Zimbabwean model and activist

Ayanda Candice Sibanda (born c 2000) is a Zimbabwean beauty pageant titleholder, model and activist for those with albinism.

== Biography ==
Sibanda began modelling when she was in primary school in Bulawayo. Born with albinism, she found that modelling gave her confidence as well as a platform to advocate for others.

As a child, she faced discrimination from other children as well as from adults. Her experiences and the support of her parents encouraged her to take up modelling and activism. Sibanda describes her motivation as, "In life, never be defined by someone else’s belief of what is possible”.

Sibanda has used beauty pageants to raise awareness to the difficulties faced by people with albinism in African society. In 2019 she was named second runner up to Miss Teen Zimbabwe, as well as crowned Miss Albinism Zimbabwe. In 2020 she received the crown of Miss University of Zimbabwe and in 2022 she was crowned Miss Africa Zimbabwe.
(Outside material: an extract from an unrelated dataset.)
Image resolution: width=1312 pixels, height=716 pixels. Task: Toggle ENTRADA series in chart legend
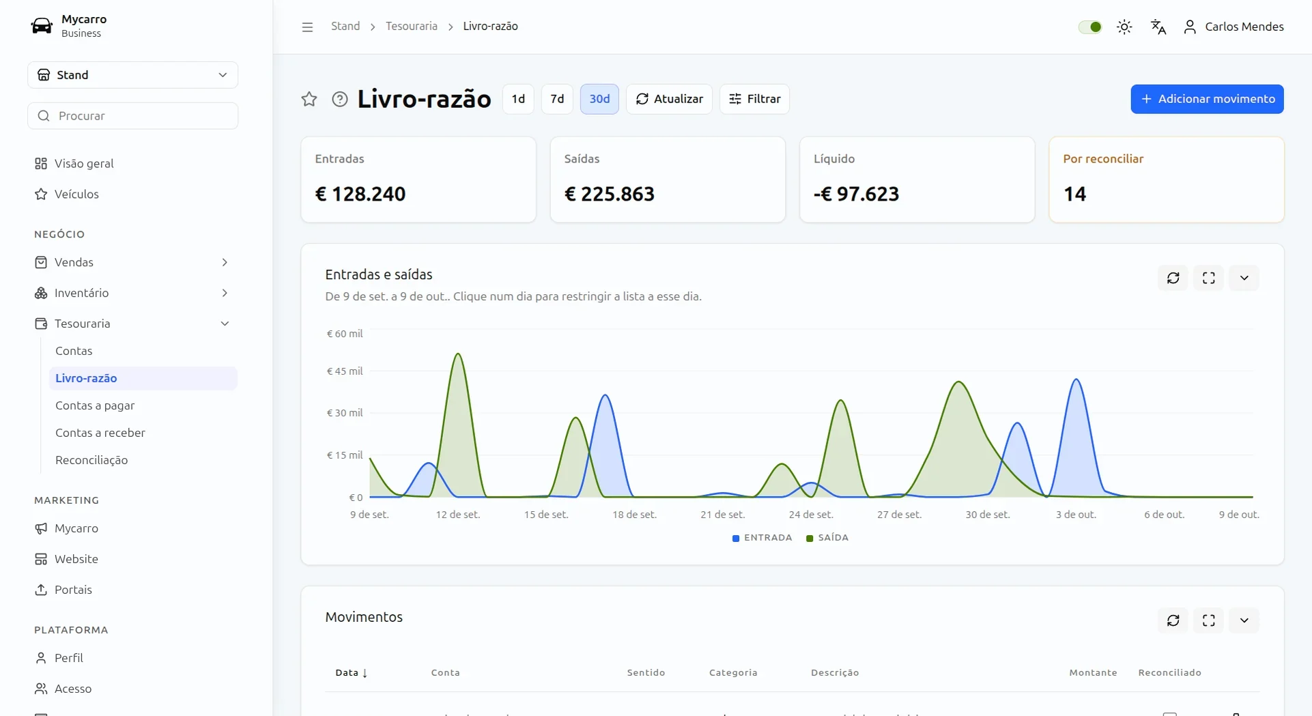click(762, 538)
As of 2020, there are an estimated 70,000 people in Zimbabwe with albinism.

While at university, Sibanda started the Ayanda Candice Foundation to advocate for women's empowerment and for the rights of those with disabilities. The Foundation trains young women in leadership skills and with mentoring support. Through the Foundation, Sibanda speaks on topics related to albinism in Zimbabwean society. In 2021, she was a member of the European Union's Youth Sounding Board in Zimbabwe, sharing her experience with policymakers.

In 2024 Sibanda graduated from the University of Zimbabwe with a degree in law.